Anyone aged around 60 or older would have been learning these numbers before 1974, and that's a significant overlap with FT's audience. You are dismissing this as if it's Middle English. It's an entirely reasonable explanation, at least one that shouldn't be dismissed.


And there was a transition period where younger people need to know that the term could be ambiguous. It's not like they burned all the maths texts in 1974 and replaced them with newer literature. Older text books were probably in use into the 80s and perhaps the 90s.

From the writing of the era, it's clear this new definition for million was not popular, and many chose to continue using the "British meaning." So it was probably in colloquial use for quite a while, and the transitional term "1 thousand million" became the proper style.


Fair point.


>let's just assume that FT (an English language paper) is not worried about confusion

The FT has a big international audience. As a German reader where a "Billion" is still 10^12 it does sometimes trip me up a little.
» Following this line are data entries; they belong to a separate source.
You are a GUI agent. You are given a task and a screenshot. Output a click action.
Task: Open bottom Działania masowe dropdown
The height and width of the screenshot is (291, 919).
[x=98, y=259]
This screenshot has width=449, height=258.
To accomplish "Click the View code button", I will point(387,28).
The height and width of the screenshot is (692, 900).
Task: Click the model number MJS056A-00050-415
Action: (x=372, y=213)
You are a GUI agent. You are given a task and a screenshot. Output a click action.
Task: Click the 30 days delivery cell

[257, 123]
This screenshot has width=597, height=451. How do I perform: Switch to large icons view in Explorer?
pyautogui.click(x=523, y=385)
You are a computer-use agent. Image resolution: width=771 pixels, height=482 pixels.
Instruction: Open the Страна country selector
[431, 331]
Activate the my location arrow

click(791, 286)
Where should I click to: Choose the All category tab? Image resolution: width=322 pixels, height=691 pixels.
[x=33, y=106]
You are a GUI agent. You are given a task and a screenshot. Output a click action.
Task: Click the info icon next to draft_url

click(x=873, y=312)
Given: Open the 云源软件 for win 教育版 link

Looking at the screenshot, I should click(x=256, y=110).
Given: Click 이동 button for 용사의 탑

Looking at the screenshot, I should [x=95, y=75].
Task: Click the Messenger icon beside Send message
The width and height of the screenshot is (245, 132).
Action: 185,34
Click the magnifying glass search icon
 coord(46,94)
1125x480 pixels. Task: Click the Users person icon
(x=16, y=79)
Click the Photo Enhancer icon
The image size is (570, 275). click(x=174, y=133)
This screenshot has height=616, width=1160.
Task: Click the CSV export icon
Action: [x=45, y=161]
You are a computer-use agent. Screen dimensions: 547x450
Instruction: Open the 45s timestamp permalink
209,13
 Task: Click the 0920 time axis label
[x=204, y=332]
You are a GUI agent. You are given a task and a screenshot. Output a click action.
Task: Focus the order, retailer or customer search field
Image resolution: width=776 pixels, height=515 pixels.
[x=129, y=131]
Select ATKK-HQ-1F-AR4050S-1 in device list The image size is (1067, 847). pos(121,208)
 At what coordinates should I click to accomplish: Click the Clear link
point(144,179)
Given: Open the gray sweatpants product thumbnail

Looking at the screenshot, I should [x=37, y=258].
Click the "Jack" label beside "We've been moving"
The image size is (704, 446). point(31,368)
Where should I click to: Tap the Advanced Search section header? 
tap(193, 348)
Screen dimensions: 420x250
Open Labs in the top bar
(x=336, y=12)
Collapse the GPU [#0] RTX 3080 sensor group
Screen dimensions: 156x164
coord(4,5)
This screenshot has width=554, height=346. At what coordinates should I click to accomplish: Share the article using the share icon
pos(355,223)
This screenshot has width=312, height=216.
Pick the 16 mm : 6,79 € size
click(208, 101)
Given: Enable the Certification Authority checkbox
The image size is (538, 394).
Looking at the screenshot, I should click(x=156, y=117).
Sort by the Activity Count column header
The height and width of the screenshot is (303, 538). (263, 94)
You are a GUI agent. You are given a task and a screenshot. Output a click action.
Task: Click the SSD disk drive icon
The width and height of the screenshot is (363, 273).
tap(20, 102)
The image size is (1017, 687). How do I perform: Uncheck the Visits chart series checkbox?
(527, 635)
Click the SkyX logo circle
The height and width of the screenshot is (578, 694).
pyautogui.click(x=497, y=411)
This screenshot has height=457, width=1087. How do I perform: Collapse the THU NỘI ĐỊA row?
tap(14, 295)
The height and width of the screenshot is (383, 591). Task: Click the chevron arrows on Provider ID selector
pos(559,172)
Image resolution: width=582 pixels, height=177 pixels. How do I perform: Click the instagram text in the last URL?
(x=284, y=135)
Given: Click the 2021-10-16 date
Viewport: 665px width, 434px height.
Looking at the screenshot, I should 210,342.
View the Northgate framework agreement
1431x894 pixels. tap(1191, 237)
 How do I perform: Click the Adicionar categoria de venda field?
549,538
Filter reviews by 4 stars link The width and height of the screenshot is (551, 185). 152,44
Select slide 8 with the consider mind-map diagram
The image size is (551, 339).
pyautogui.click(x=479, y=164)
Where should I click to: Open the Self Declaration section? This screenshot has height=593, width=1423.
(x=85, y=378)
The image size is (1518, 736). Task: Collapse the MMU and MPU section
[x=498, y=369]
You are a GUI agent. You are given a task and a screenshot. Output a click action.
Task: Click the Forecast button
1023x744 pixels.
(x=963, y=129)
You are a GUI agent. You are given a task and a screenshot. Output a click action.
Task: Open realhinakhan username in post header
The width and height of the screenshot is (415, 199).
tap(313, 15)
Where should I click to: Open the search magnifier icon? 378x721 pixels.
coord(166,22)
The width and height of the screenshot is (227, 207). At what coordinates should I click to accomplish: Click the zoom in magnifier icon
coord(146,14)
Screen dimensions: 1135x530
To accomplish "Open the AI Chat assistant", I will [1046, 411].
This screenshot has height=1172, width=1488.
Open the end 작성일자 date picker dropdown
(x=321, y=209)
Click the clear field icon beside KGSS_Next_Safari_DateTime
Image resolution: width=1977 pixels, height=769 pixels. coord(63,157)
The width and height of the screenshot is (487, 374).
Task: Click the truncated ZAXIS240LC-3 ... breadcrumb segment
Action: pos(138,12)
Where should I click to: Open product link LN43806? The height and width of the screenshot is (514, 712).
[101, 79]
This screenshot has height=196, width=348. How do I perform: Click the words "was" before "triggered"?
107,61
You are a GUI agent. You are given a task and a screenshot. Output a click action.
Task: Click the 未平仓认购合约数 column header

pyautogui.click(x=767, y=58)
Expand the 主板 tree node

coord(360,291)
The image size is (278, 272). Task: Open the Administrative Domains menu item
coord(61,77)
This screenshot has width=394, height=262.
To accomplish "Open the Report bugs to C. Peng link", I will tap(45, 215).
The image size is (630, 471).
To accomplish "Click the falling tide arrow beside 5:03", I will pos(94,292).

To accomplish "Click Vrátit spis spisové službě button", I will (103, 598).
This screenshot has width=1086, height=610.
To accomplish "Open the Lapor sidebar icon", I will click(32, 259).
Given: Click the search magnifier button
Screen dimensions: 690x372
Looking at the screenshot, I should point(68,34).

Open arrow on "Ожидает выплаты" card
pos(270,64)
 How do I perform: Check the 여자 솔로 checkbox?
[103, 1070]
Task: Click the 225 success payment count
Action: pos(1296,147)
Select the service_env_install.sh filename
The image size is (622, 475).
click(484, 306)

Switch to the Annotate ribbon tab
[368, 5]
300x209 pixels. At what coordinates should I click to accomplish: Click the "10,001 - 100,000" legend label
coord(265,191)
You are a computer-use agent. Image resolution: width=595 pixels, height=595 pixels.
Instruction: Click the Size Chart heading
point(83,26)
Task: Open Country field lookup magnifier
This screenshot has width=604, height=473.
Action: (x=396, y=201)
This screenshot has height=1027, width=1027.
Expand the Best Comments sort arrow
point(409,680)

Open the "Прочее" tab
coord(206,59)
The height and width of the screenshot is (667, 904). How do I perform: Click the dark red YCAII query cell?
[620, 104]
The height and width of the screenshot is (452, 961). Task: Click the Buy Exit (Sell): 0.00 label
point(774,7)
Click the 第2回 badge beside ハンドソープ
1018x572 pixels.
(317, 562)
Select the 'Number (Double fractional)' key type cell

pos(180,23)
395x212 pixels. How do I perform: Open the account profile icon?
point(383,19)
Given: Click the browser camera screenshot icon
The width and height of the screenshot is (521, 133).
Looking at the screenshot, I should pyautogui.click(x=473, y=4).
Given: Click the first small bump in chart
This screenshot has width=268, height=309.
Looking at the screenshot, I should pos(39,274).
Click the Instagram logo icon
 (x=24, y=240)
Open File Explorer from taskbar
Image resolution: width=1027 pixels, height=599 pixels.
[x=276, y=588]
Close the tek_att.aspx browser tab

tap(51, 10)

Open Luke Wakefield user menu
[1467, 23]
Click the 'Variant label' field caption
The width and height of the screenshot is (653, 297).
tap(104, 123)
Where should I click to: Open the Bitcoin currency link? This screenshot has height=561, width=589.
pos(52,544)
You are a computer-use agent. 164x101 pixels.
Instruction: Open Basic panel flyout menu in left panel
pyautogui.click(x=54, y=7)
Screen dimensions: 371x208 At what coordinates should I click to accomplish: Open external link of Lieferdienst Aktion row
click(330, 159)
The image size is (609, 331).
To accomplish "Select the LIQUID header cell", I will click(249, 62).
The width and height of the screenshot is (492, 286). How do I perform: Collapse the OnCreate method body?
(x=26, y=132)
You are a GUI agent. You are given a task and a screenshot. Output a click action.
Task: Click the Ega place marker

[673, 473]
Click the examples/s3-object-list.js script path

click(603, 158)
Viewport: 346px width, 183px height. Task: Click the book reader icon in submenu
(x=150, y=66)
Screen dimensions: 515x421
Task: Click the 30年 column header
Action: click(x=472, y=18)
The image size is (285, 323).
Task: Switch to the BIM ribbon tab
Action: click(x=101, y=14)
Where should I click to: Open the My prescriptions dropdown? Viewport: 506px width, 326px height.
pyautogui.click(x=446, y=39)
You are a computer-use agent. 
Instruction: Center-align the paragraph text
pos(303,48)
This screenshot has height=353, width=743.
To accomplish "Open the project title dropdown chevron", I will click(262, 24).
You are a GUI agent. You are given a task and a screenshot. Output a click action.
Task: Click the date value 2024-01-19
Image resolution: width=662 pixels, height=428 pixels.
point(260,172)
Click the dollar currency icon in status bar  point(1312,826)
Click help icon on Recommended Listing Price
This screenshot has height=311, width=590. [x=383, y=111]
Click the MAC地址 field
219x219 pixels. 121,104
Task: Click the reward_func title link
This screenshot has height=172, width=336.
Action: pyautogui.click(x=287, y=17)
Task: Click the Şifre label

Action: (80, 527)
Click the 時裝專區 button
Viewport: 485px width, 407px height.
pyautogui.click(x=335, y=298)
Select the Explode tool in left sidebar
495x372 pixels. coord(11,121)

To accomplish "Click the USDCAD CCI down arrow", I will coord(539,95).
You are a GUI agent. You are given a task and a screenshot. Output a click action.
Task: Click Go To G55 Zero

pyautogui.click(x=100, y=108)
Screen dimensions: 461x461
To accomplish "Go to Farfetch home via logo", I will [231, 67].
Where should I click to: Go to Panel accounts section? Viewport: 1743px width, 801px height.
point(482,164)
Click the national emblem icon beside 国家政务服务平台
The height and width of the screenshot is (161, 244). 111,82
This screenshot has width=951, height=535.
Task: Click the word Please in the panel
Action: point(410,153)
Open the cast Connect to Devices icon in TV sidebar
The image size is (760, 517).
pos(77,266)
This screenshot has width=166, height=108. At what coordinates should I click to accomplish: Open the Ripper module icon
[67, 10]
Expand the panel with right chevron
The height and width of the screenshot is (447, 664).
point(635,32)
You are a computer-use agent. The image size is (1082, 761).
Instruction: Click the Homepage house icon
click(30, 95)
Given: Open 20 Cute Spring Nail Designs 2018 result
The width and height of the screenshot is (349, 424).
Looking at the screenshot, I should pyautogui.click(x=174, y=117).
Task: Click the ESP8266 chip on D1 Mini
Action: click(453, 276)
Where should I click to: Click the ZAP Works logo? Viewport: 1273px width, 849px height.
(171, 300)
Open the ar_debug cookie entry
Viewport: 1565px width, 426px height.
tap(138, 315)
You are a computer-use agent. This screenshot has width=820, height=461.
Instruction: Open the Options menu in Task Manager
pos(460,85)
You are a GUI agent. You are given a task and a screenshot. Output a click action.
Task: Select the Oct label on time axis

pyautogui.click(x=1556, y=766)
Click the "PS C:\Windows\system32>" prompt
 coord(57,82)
So I at least find it useful.


That's a decent point, but what I don't get is, when I do a Google Translate from English to German for "billion," I get "Milliarde." Is the concern that German readers, reading the article in translation to German, will be confused? It would seem like the German readers reading the English article would understand.

Not trying to argue any point (I mean honestly...), just trying to understand the German POV here, which is interesting.


You may not be aware that it's a false friend. The German word Billion exists, and it means trillion.

So the German reader will read the English article (in English, not auto-translated), see the word billion, think “oh that looks familiar” and might assume it means the same as the German word Billion.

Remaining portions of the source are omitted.